The second Web hacking challenge

To be honest, I already got this flag, before I opened this challenge. I don’t want to destroy your game, so let’s go step by step.

When you face any challenge, the first step is always enumeration. Enumeration is the key. The most important is to get familiar with the thing you are facing. What is it? What is it used for?

There are billions of opportunities, but if you are testing a website, you should check the robots.txt file in the very beginning of your engagement. That’s what I did as well in the case of RingZer0.

The robots.tx containing only the following entries:

User-agent: *
Disallow: /16bfff59f7e8343a2643bdc2ee76b2dc/ 

What is the next step? Obviously, open that URI!

You got the flag. That’s what I did as well, just I didn’t know where is this flag goes. But with the hint of this challenge, the solution came right in my face. “Even Google cannot find this one”

What is robots.txt?

Robots.txt is a text file with instructions for search engine crawlers. It defines which areas of a website crawlers are allowed to search. However, these are not explicitly named by the robots.txt file. Rather, certain areas are not allowed to be searched. Using this simple text file, you can easily exclude entire domains, complete directories, one or more subdirectories or individual files from search engine crawling. However, this file does not protect against unauthorized access.

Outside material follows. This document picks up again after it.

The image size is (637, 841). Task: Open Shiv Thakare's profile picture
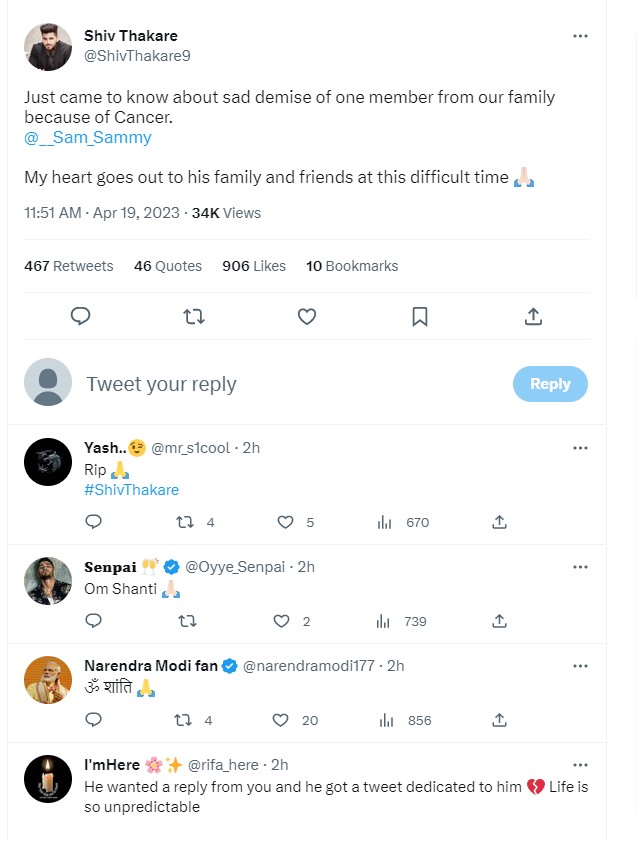[48, 46]
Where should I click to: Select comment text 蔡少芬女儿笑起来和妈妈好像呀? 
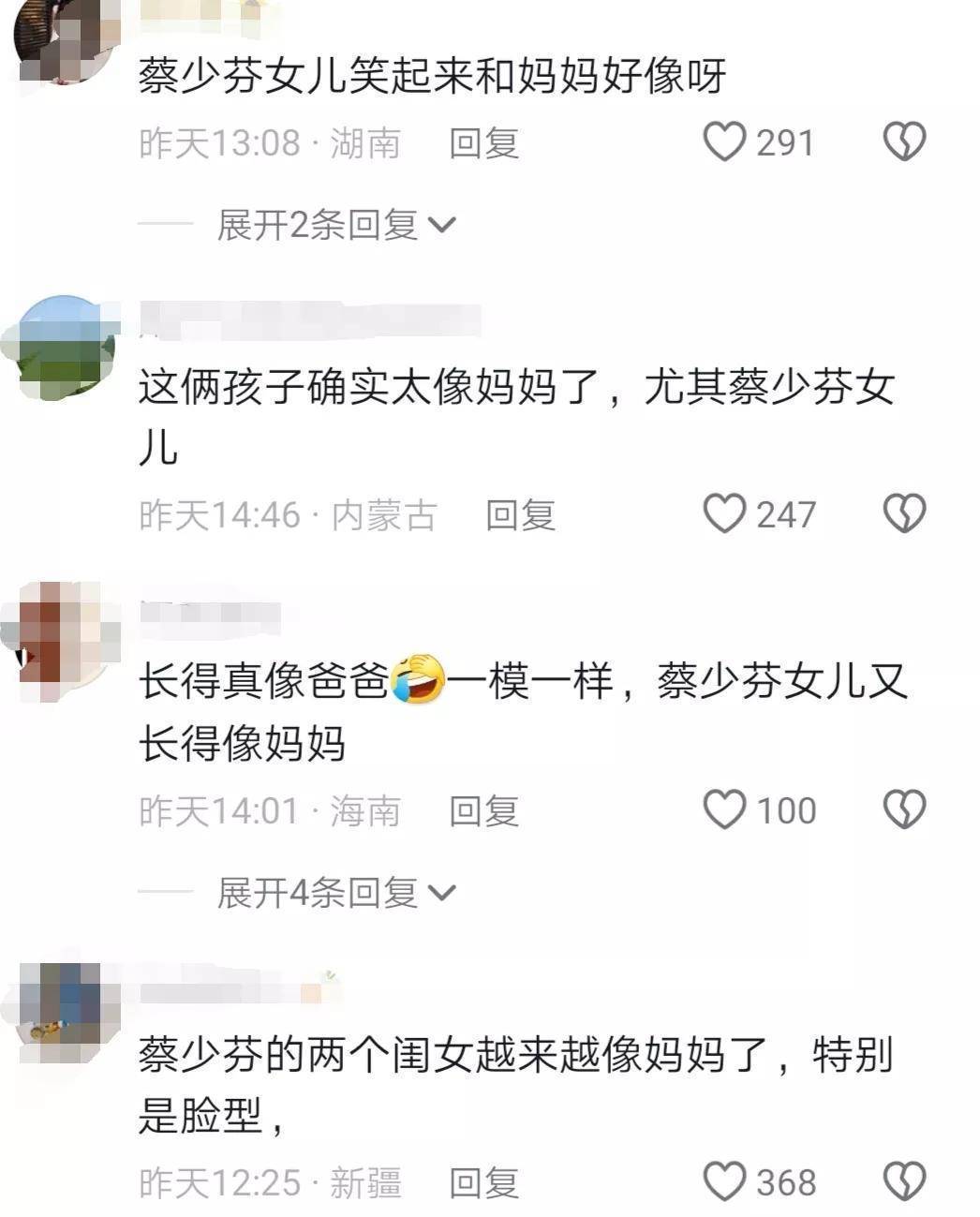[432, 77]

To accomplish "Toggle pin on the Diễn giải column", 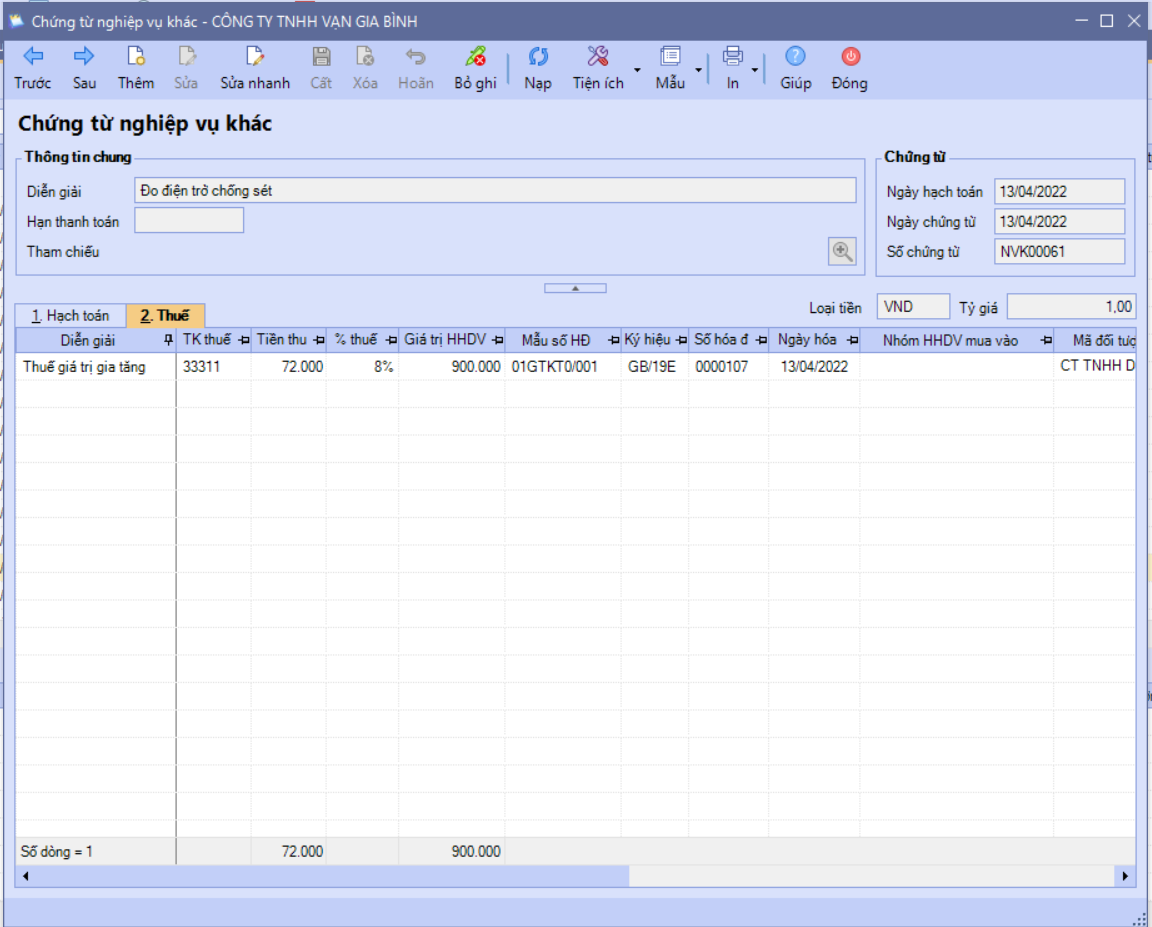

Robots.txt is stored in the root directory of a domain. Thus it is the first document that crawlers open when visiting your site. However, the file does not only control crawling. You can also integrate a link to your sitemap, which gives search engine crawlers an overview of all existing URLs of your domain.

So actually the disallow section means, that none of search engines and crawlers can access the given URI.